Strategies that can Help Clinicians to Incorporate the Recommendations into Clinical Practice

You know, I think a guideline document can be very daunting over a hundred pages, almost 200 recommendations, countless tables, figures. How do you navigate this? So I have a strategy. Number one, whenever you see a new guideline document, read the top 10 take home messages that tell you what the architects of the guideline found most important. Number two, look through the table of contents get a sense of what's actually in there. Number three, look at the tables and the figures, so high yield for diagnostic therapeutic algorithms. Then the next time you're faced with a patient, you don't know what to do. You know that your answer may be in the guidelines, use the search function, thank goodness for the search function and hone in on the area it can help you.

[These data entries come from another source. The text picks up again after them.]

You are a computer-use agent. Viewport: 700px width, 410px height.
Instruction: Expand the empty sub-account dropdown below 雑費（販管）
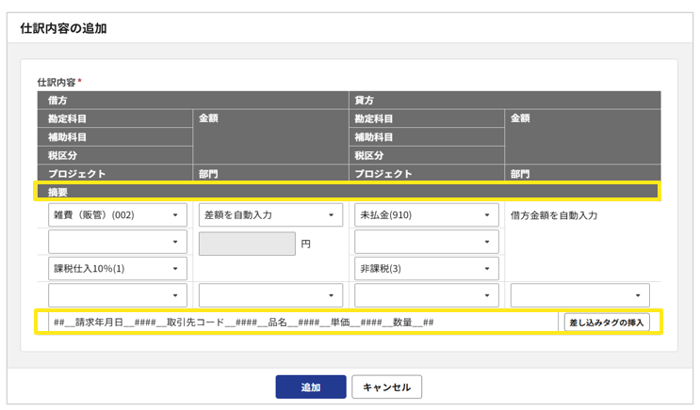[116, 242]
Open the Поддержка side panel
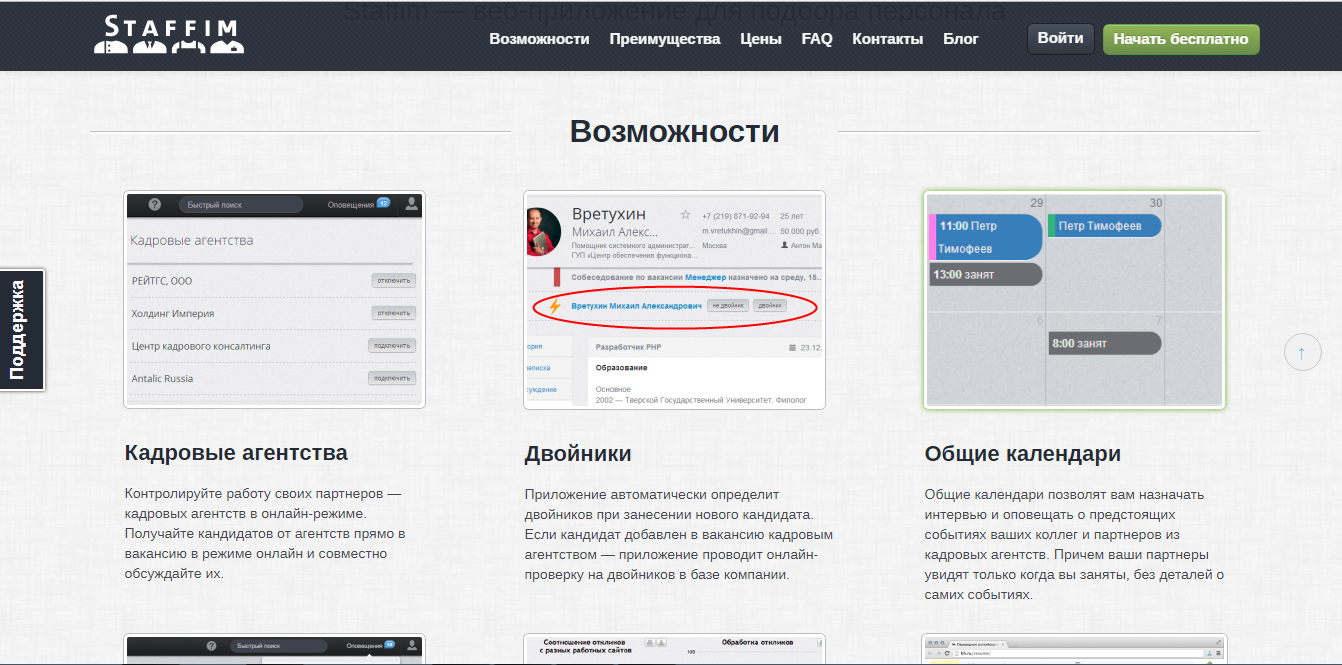 tap(20, 330)
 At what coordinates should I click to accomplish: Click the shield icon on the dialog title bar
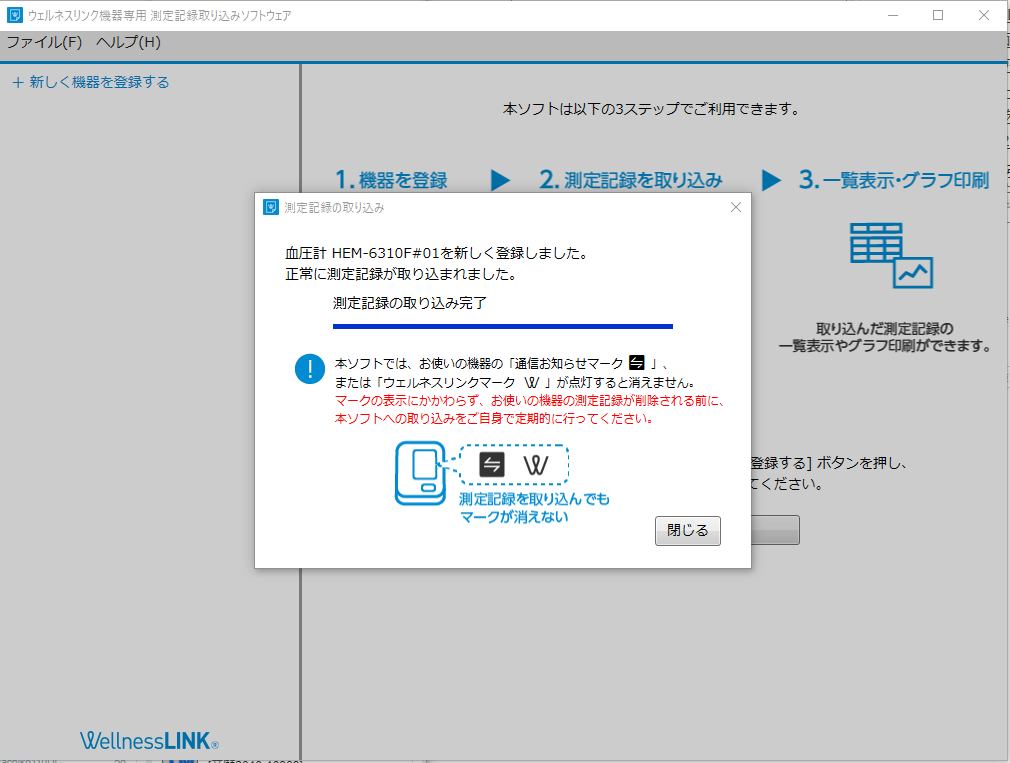tap(270, 207)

I think if you use the guidelines as your trusted and reliable resource of how to care for patients and know to feel comfortable going to them, you will more easily incorporate them in your clinical practice.

Barriers and Opportunities

You know, there's no question that there exists therapeutic inertia on the part of clinicians, on the part of patients, on the part of systems. But I would say whenever you encounter a patient with heart failure the most important questions to ask yourself are if this is heart failure with improved ejection fraction, make sure you don't stop guideline directive medical therapy. If there's a patient with heart failure with reduced EF are they on the four essential pillars? And if not, why not? If this patient has a preserved ejection fraction, am I missing cardiac amyloidosis? And with every patient, is there something I can do as their clinician to assist with these issues of disparity and improve their lives.